Pour l’injection létale, qui est actuellement la méthode « privilégiée », l’équipe d’exécution injecte trois substances - un anesthésique, un paralysant chimique et un troisième médicament pour arrêter le cœur. Notant que la Cour suprême des États-Unis a déclaré que les « sursis de dernière minute » aux exécutions « devraient être l’exception absolue », et qu’elle n’a jamais considéré qu’une méthode d’exécution était « cruelle et inhabituelle » au point d’être inconstitutionnelle, le collège de juges du cinquième circuit a refusé d’accorder un sursis. Le 25 juin, la Cour suprême des États-Unis a refusé d’intervenir.

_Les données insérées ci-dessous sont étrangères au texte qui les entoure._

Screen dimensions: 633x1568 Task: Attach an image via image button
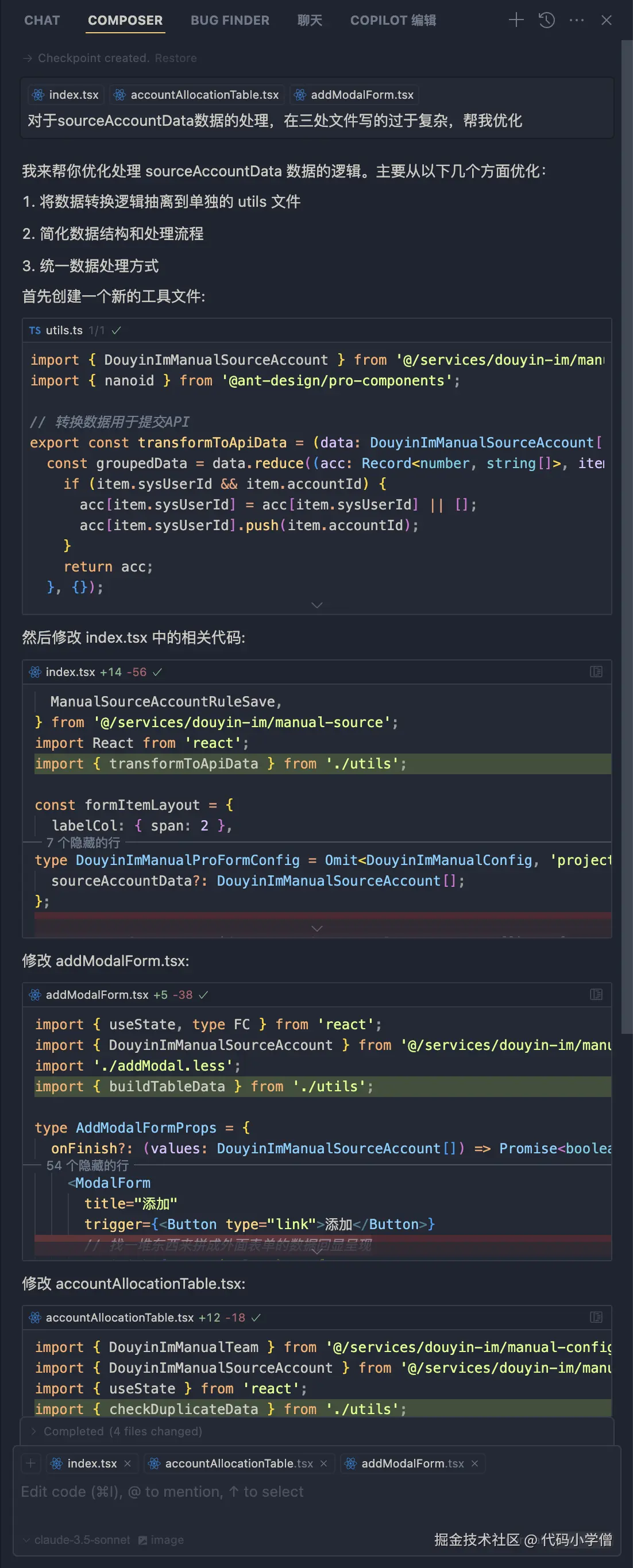coord(161,1539)
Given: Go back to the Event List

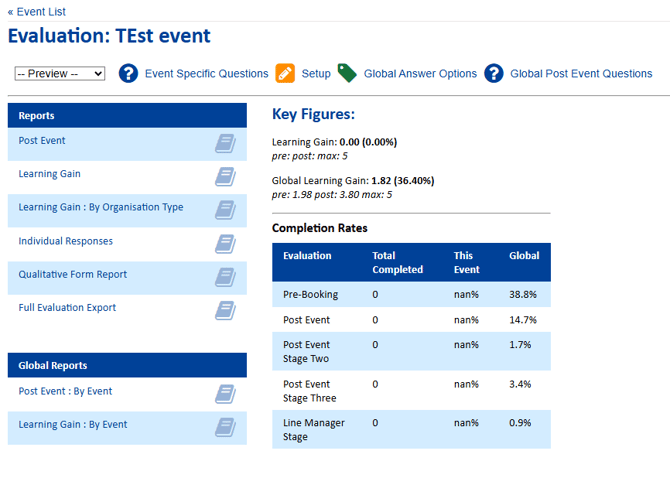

Le gouverneur Tate Reeves a expliqué sur Facebook : « la presse et d’autres personnes m’ont posé de nombreuses questions cette semaine [au sujet de l’exécution prochaine de Richard Jordan], et je veux que mes concitoyens du Mississippi sachent clairement ce qu’il en est ». Il a ajouté qu’il avait examiné le recours en grâce, mais que l’exécution aurait lieu comme prévu. Il a conclu que « justice doit être rendue - et dans le Mississippi - justice sera rendue ». L’exécution a eu lieu peu après 18 heures, heure locale.
Dans une déclaration, ses avocats ont indiqué que Richard Jordan avait « reçu le statut de travailleur de niveau supérieur en prison, une position de confiance accordée aux détenus pour bonne conduite et à condition qu’aucun rapport d’infraction n’ait été ajouté à leur dossier depuis une longue période. Richard Jordan était un mentor pour les autres détenus et était connu pour atténuer les conflits entre les autres détenus. » Ils ont conclu en déclarant : « Richard a passé chaque jour à essayer de se racheter pour son crime. Jusqu’à son dernier jour, il n’a cherché qu’à aider les autres ».
Le Mississippi a procédé à 24 des 1 632 exécutions menées aux États-Unis depuis 1976. Il y a eu 25 exécutions cette année, par injection létale, azote gazeux et peloton d’exécution. Ces exécutions ont eu lieu dans 10 États (Alabama, Arizona, Floride, Indiana, Louisiane, Mississippi, Oklahoma, Caroline du Sud, Tennessee et Texas).
Amnesty International s’oppose catégoriquement à la peine de mort, en toutes circonstances.